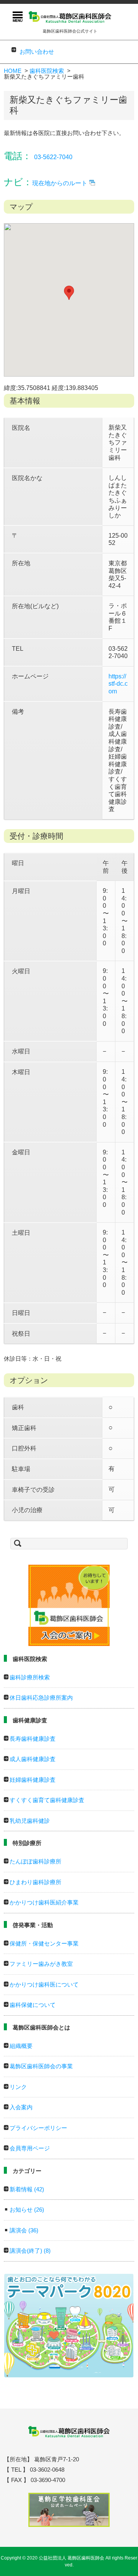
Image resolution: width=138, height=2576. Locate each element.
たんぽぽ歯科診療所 (35, 1861)
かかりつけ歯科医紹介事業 (44, 1902)
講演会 (24, 2230)
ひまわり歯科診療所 (35, 1882)
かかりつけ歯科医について (44, 1984)
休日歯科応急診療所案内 (41, 1697)
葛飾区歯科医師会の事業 (41, 2066)
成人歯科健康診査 (33, 1759)
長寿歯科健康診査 (33, 1738)
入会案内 (21, 2107)
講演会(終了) (30, 2250)
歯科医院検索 (47, 70)
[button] (69, 293)
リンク (18, 2087)
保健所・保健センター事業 (44, 1943)
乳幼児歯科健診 (30, 1820)
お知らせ (27, 2209)
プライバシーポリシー (38, 2128)
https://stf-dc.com (118, 684)
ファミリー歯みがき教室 (41, 1963)
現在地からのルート (59, 183)
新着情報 (27, 2189)
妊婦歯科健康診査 (33, 1779)
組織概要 (21, 2046)
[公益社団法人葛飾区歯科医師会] (70, 16)
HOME (12, 70)
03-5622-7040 (53, 157)
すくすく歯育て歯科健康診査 (47, 1800)
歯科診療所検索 (30, 1677)
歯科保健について (33, 2005)
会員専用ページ (30, 2148)
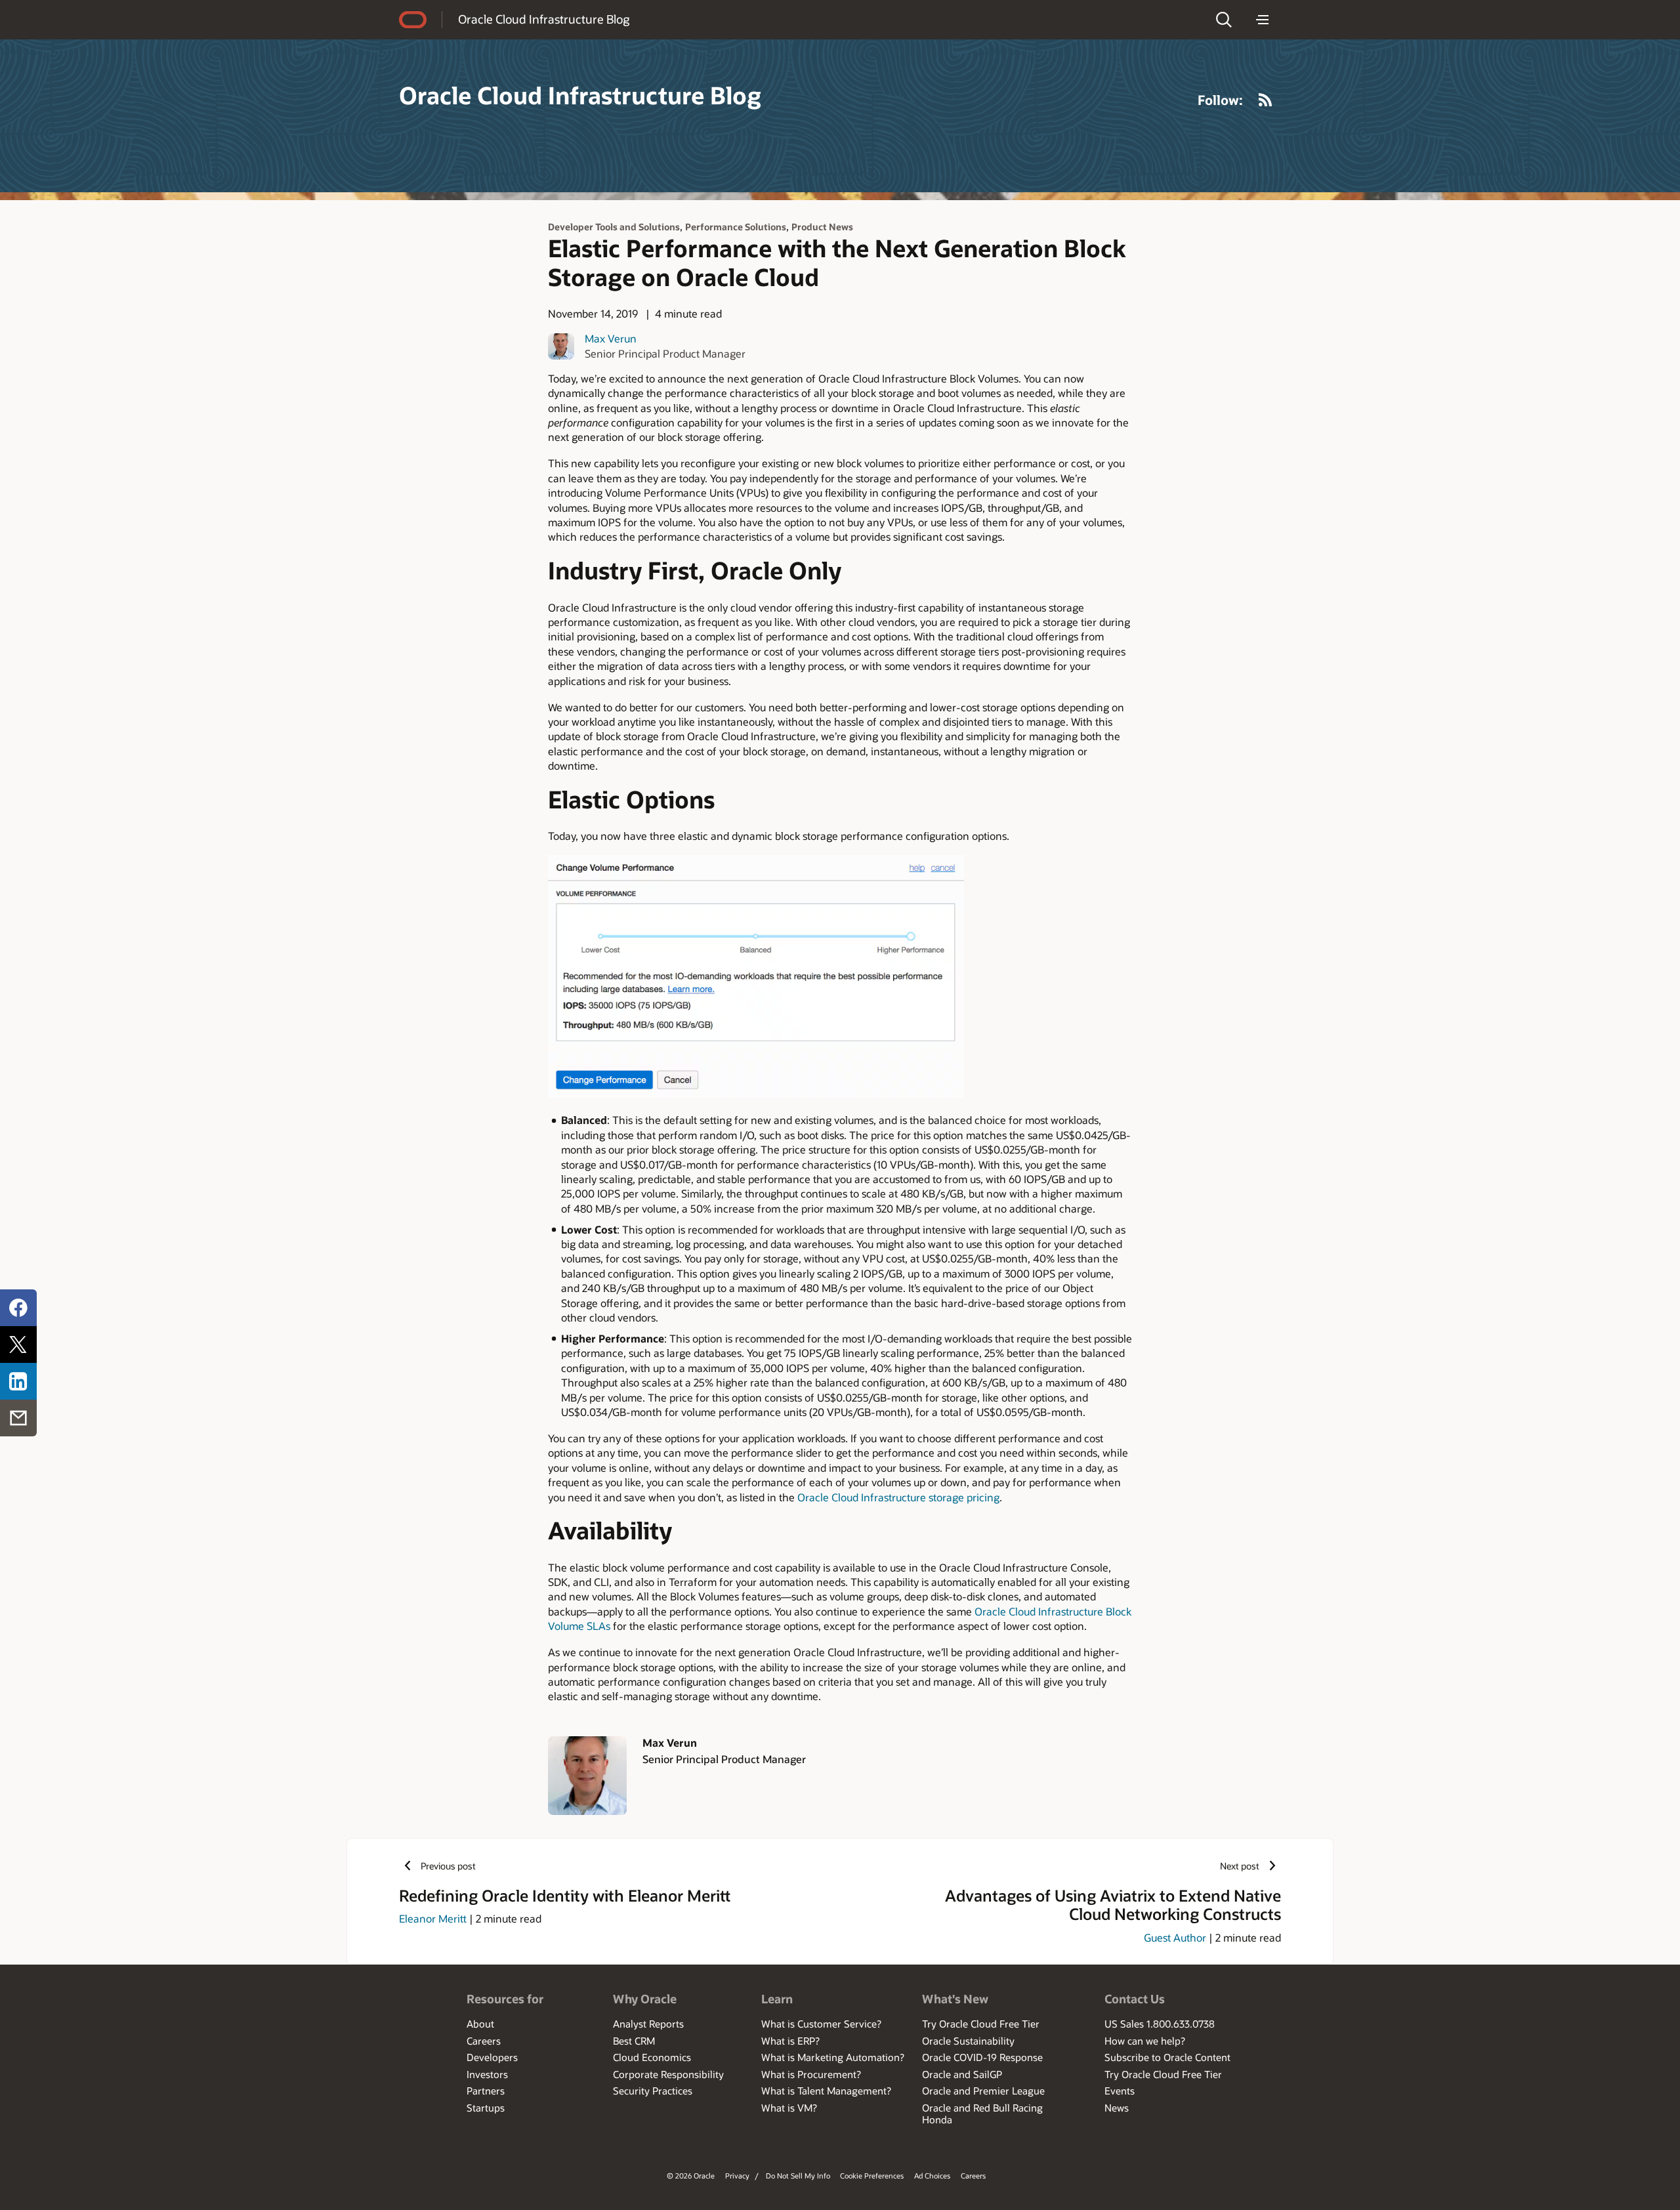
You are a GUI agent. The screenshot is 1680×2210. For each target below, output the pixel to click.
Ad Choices (932, 2175)
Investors (487, 2074)
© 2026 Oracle (691, 2175)
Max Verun (611, 338)
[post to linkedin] (18, 1381)
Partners (486, 2090)
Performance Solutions (735, 226)
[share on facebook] (18, 1307)
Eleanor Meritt (433, 1918)
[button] (1223, 19)
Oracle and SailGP (962, 2074)
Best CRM (634, 2040)
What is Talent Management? (826, 2090)
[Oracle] (413, 19)
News (1116, 2107)
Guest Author (1175, 1937)
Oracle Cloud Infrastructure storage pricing (898, 1497)
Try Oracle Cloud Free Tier (981, 2023)
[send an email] (18, 1418)
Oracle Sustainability (968, 2040)
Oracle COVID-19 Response (982, 2057)
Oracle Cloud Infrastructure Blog (543, 19)
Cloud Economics (652, 2057)
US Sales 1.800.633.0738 (1159, 2023)
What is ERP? (790, 2040)
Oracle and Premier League (983, 2090)
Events (1119, 2090)
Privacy (737, 2175)
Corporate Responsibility (668, 2074)
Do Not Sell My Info (798, 2175)
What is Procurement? (811, 2074)
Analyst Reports (648, 2023)
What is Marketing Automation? (832, 2057)
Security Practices (652, 2090)
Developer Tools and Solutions (614, 226)
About (480, 2023)
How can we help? (1144, 2040)
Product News (822, 226)
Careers (484, 2040)
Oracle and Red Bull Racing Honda (982, 2113)
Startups (486, 2107)
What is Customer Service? (821, 2023)
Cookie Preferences (872, 2175)
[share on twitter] (18, 1344)
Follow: (1220, 99)
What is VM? (789, 2107)
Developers (492, 2057)
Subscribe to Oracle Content (1167, 2057)
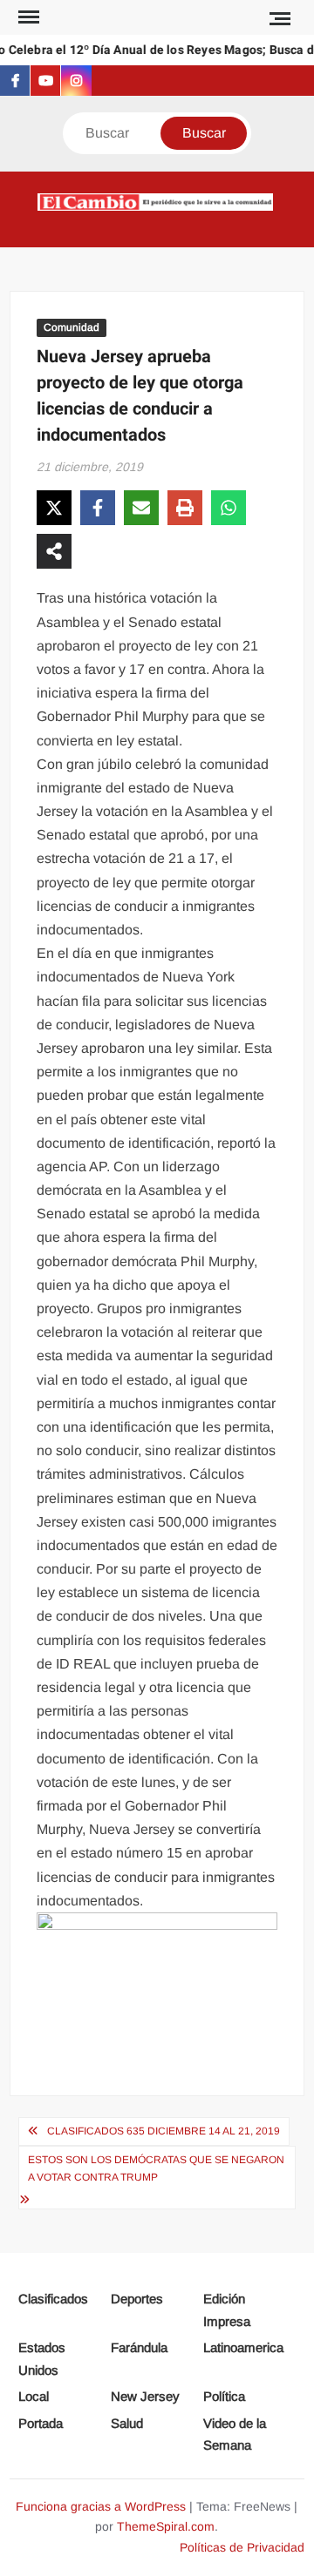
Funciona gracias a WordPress (101, 2506)
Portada (40, 2423)
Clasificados (53, 2298)
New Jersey (145, 2396)
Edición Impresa (226, 2310)
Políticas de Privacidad (242, 2547)
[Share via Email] (141, 507)
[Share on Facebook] (97, 507)
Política (224, 2396)
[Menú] (27, 17)
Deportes (137, 2298)
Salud (127, 2423)
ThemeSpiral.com (166, 2526)
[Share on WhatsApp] (228, 507)
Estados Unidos (41, 2358)
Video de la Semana (234, 2434)
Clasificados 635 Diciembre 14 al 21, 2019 (163, 2131)
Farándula (139, 2347)
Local (33, 2396)
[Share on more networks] (54, 551)
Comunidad (71, 327)
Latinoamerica (243, 2347)
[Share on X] (54, 507)
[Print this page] (184, 507)
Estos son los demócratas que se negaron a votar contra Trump (156, 2168)
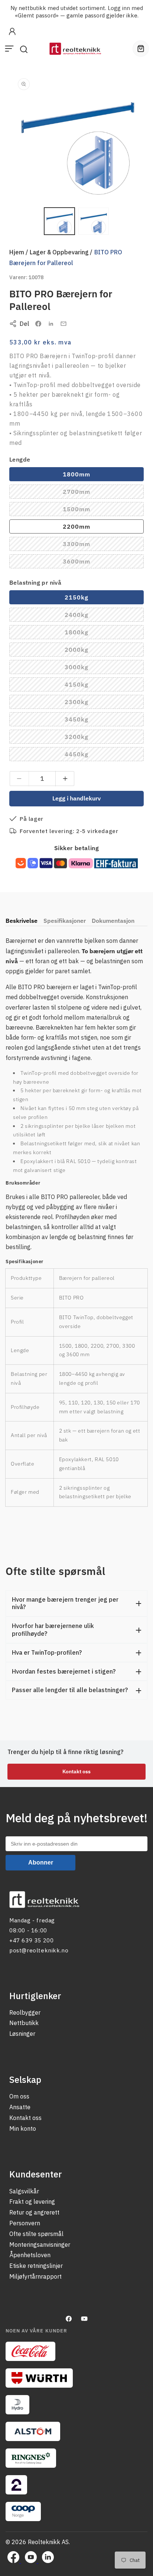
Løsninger (22, 2033)
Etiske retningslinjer (36, 2265)
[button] (9, 48)
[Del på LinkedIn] (51, 323)
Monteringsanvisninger (39, 2244)
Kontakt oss (76, 1771)
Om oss (19, 2096)
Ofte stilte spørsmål (36, 2234)
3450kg (96, 720)
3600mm (96, 562)
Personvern (24, 2223)
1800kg (96, 633)
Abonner (40, 1862)
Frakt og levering (32, 2201)
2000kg (96, 651)
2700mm (96, 493)
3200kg (96, 738)
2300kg (96, 703)
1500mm (96, 510)
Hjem (16, 252)
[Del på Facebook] (38, 323)
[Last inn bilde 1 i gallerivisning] (59, 221)
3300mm (96, 545)
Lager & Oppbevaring (59, 252)
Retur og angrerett (34, 2212)
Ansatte (19, 2107)
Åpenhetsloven (30, 2255)
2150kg (76, 597)
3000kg (96, 668)
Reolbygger (24, 2012)
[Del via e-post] (63, 323)
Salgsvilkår (24, 2191)
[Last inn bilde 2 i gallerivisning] (93, 221)
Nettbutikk (24, 2023)
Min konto (22, 2128)
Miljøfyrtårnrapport (35, 2276)
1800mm (76, 474)
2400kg (96, 616)
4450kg (96, 755)
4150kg (96, 685)
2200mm (76, 526)
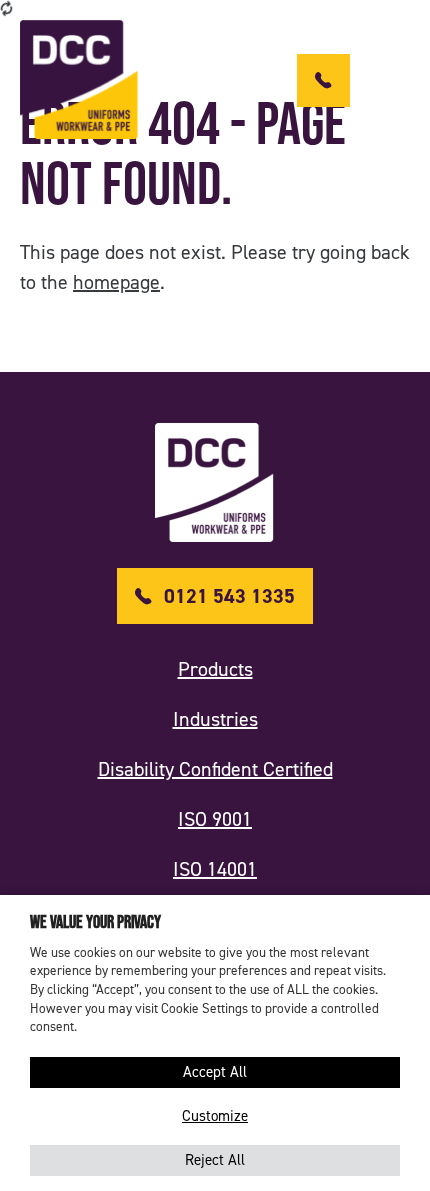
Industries (215, 719)
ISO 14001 (215, 869)
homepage (116, 282)
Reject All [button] (215, 1160)
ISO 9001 (215, 819)
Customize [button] (215, 1116)
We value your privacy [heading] (95, 922)
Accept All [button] (215, 1072)
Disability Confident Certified (215, 769)
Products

- - - -

Which lines of the data hold the string "Infrastructure"? Return each of them.

◆ Solved problem
Oracle Cloud Infrastructure storage pricing (898, 1497)
Oracle Cloud Infrastructure Blog (543, 19)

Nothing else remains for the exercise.